The respondents argued they should receive their costs of the review pursuant to the general rule that costs follow the event.
Mr Drage argued special or exceptional circumstances existed that warranted a departure from the general rule, in that the proceedings involved an issue of public interest.
Justice Freeburn said the discretion afforded under s 49 should be exercised “so as to ensure that the risk of adverse costs orders does not deter meritorious applications under the Act”.
He said the mandatory interference in the rights of citizens by the vaccination directive was based on an assessment made for the common good, but exceptions to the policy recognised the need to accommodate each employee’s human rights.
“However, Mr Drage had his own personal reasons for refusing to be vaccinated,” he said.
“That does not mean that the judicial review did not have a relevant or broader public interest.
“It merely means that Mr Drage can be regarded as pursuing his own personal objections to vaccination, in circumstances where other citizens may also have had their own personal interest or reasons in resisting similar steps of government.”
Justice Freeburn said an important consideration in the substantive decision was whether the hospital service and the government had properly weighed the interference with employees’ rights – including the right to practise religion – against the risk to patients and others if staff were not vaccinated.
“Here, the view the court took was that it was reasonable and justifiable for the hospital and Queensland Health to take the precaution of having hospital staff vaccinated,” he said.
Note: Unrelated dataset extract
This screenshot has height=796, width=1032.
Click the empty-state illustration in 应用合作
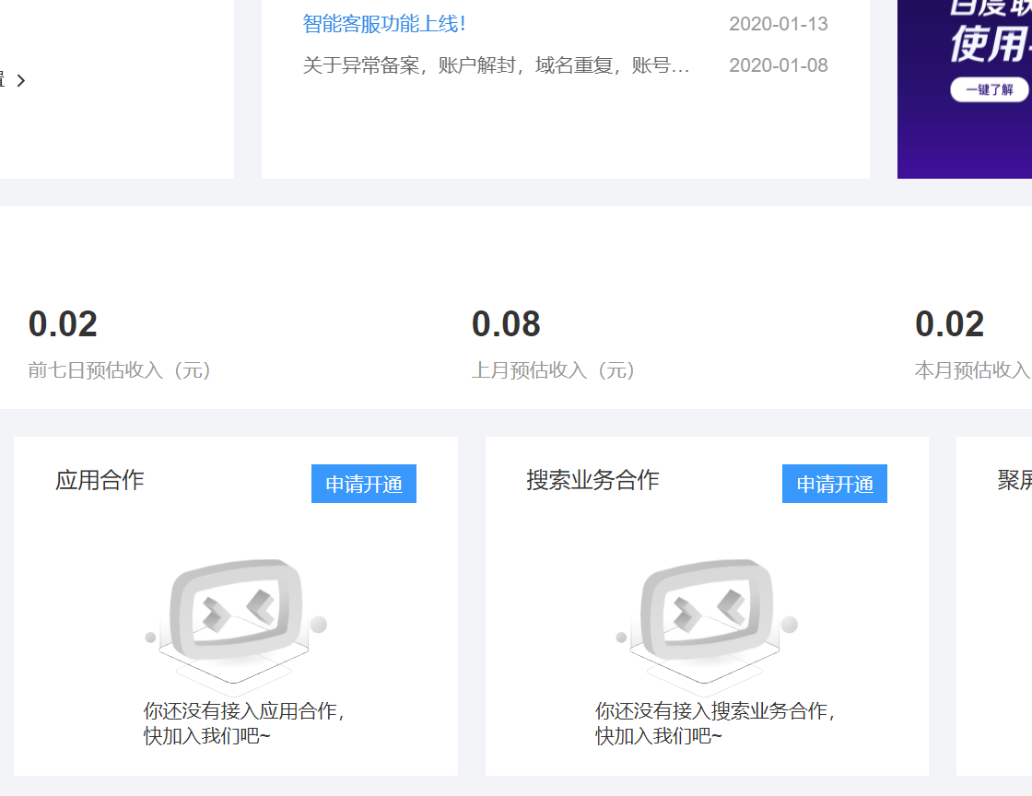click(236, 620)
“That step was appropriate to reduce the risks to patients, staff and the community.”
Justice Freeburn said the rationale for s 49 was important.
“Citizens ought not be discouraged from bringing their disputes with government to court by the threat of an adverse costs order,” he said.
“Obviously, there are limits to the application of that rationale. Here Mr Drage’s challenge to the actions of the respondents did not succeed. In his challenge he relied on some rather bizarre material.
“But, in the context of a pandemic, where there was a mandatory requirement that employees be vaccinated, there was a broad public interest in Mr Drage litigating what was an arguable case.
“Certainly, his case was not dismissed in a peremptory way.”
The respondents pointed out that Mr Drage applied for a review after he began proceedings in the Industrial Relations Court, which were well advanced.
“That said, the Industrial Relations Court is essentially a ‘no costs’ jurisdiction,” Justice Freeburn said.
“In any event, much of the work done in that court was used in this court.”